Ethem Erdoğan yaşayan edebiyatımız içinde değerli bulduğu isim ve eserleri tanıttığı metinlere yer vermiş eserinin diğer yarısında. Yasin Doğru’nun Gül Ateş kitabını divan estetiği ile ilişkilendirirken, Âdem Yazıcı’nın Minyatür Okuyucuları’nı şairin “Suç” şiirini merkeze alarak değerlendirmiş. Halil Güney ile Saçlarının Ucunda İstanbul’ u ise dergilerde yazanların ve edebiyat ortamlarının eleştirisi üzerinden değerlendirilmiş. Açıkçası okuyamadığım iyi kitaplarla ilgili kendi dünyamda derin bir eleştiri yapmaya sevk etti bu yazı beni. Süleyman Unutmaz’ın Fena adlı eserine dair yapılan değerlendirme yazısını okurken de şiiriyetin durdurduğu, ciddiyetle kaleme alınan tetkiklerin de yazarın düşünce dünyasında şiirsel bir arka plan üzerine oturtulduğu cümlelere matuf kılındım:

Kalabalıkların içi ne kadar yalnızlar içindir bunu bilir modern birey. Yalnızlar için de şiir bire birdir bunu da şair bilir. (s. 112)

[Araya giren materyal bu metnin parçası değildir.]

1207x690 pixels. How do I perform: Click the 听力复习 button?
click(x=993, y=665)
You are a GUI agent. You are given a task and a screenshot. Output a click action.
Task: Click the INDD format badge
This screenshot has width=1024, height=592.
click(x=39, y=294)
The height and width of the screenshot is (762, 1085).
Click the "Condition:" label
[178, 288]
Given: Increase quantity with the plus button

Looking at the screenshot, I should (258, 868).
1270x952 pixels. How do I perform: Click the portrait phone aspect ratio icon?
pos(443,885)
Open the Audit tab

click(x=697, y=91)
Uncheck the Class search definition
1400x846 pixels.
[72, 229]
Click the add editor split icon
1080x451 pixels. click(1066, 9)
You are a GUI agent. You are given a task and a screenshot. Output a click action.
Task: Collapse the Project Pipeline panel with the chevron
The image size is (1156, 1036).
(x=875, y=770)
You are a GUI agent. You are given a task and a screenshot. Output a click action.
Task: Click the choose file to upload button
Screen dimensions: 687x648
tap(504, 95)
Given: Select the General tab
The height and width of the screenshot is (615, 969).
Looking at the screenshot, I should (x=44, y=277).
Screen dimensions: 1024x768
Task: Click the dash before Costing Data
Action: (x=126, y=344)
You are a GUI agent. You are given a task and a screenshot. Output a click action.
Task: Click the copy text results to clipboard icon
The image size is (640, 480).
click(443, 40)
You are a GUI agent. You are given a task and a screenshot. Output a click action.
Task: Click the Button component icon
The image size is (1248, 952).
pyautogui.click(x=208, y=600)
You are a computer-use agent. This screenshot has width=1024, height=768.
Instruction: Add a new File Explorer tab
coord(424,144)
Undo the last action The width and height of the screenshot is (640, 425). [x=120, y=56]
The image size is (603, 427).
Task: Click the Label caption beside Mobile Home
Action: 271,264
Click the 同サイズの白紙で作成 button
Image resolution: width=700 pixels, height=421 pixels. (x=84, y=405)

“Tenkidin Uç Beyi” adlı değerlendirme ile Alim Kahraman’ın “Dilini Kaybeden Ülke”, “Bir Tablonun İçinde Duran Üç İsim”, gibi çalışmaları ve “Toprağı İşleyen Kalem” de topladığı denemeleri üzerinde çalışılırken, “Modern Türk Şiirinin Doğası Işığında” da Ebubekir Eroğlu ile modern, modernizm, modernleşme, değerler, merkez ve gelenek okuması yapılıyor. “Kaçırılmış Buluşmalar Üzerine Sübjektif Bir Bakış” da Tunay Özer’in “Kaçırılmış Buluşmalar” adlı eserini eleştirel bir tutumla ele alan yazar buraya aldığı mısralarla Tunay Özer ismini ve eserini araştırmaya sevk etti beni. Bir yaz sıcağının yolunu kesen yağmur gibi bu mısralar da ruh dünyasına nüfuz eden incelikli bir işçiliğin mahsulleri. Belya Düz’ün ilk şiir kitabı olan “Sultanbeyli’den Nişantaşı’na Türk Şiiri” tahkiyeden yola çıkan bir tutumla inceleniyor. “Bir İnkılap Daha Var-Harf İnkılabı Öyküleri” ile Ercan Köksal, “Kalem Hakkı” ile Osman Bayraktar, “Supra, Bir Parçacık Sonsuzluk” romanı ile Taner Güler, “Şehir Mektupları” ile Mehmet Aycı kitaba dâhil edilen diğer isim ve eserler.